Money is like water, it flows along the path of least resistance. To
move either in a specific direction, you must either provide an
unobstructed channel or give it a push. When Autodesk started selling
drafting software for $1,000 in 1982, it created a wide open channel for
money to flow out of the pockets of computer-using drafters everywhere.
Twenty-five years later, AutoCAD rules 2D.
The marketplace likes standards, and it has one in AutoCAD and DWG.
So why, asks Bob McNeel, if the market likes standards so much, and the
money so clearly voted for AutoCAD as the 2D standard, is there no clear
winner in 3D? That is just one of the many questions that keep McNeel,
CEO and co-founder of Robert McNeel and Associates, from spending more
time riding his ten-speed bike.
The answer, McNeel muses, comes when you look closely at the sales
and marketing models of today’s leading CAD firms. In the last five
years, he says, CAD users spent $50 billion, helping the CAD industry
achieve $5 billion in market capitalization. Most of that $50 billion
came from existing users, who long ago made their software choice.
Behold the CAD Whisperer
The way Rhino enters a market is to release its software and then do
the CAD company equivalent of standing around waiting for the horse to
respond.
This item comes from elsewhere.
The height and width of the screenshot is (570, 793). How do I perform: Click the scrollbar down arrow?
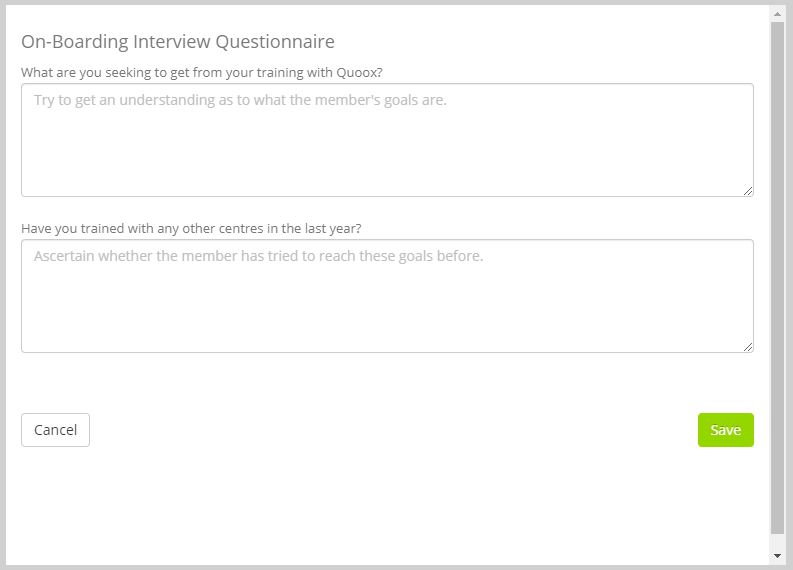pyautogui.click(x=777, y=556)
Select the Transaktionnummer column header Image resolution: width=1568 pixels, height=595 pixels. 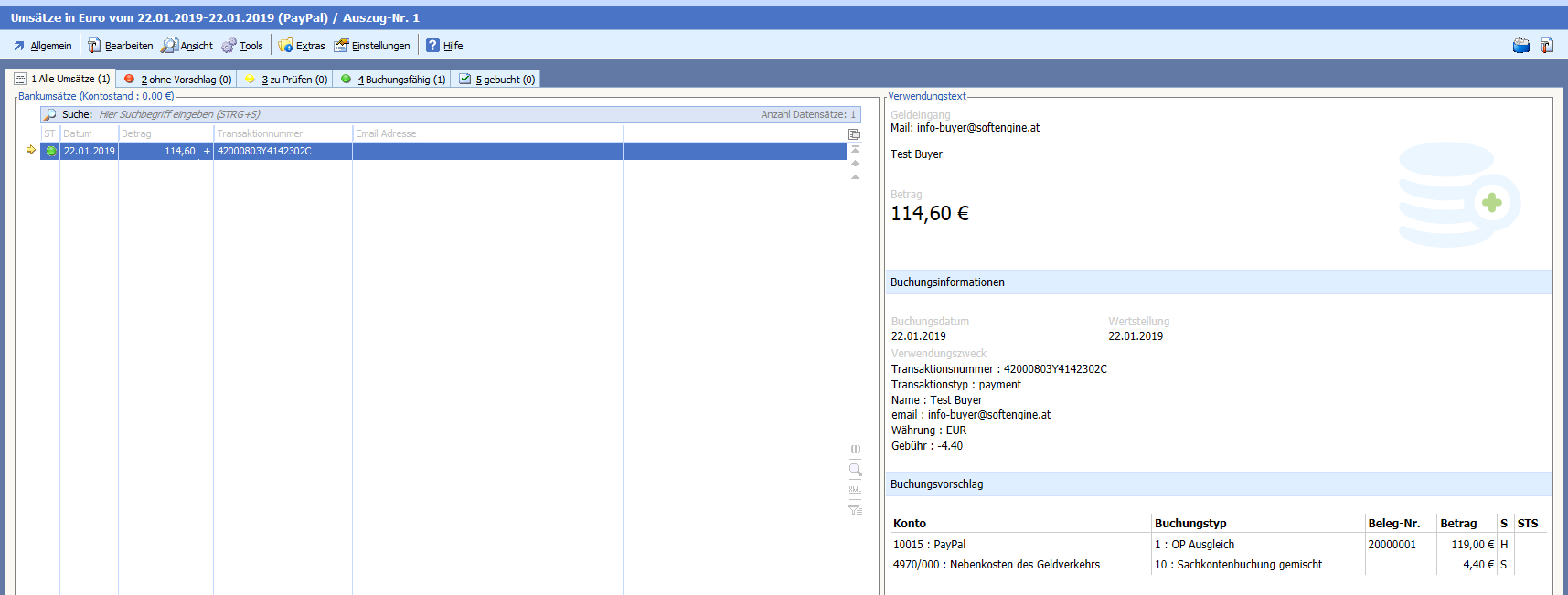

No fancy ads in magazines, no big multi-city user campaigns. If
the users want to gather to talk about the software, let them organize
the meetings themselves. McNeel does exhibit at industry conferences,
usually with a local dealer or third-party developer. The booth is
always short-staffed, so that existing users and potential users will
meet, socialize and take care of business. It is much cheaper than
filling a booth with employees, and the existing users tend to be better
sales people.
Refusing to spend a high percentage of revenue on sales, marketing,
and administration turns out to
be very liberating. “By making Sales and Marketing and Administration
more efficient, can we spend the savings on increasing user
productivity? Can we spend it on development, support, and training?”
Bob McNeel asks rhetorically. “Shouldn’t we focus on users instead of
Wall Street?” In the Way of Rhino, the answers are all “yes.”
When the user is the company stakeholder, the very act of setting the
price becomes a user-oriented decision process. The current price of
Rhino is $995. One global price means not having to constantly juggle
prices as economies and currencies shift. It means you can treat every
customer and every dealer equally. It also means, in the Internet era,
that there is no advantage for a potential customer to shop around for
the best deal.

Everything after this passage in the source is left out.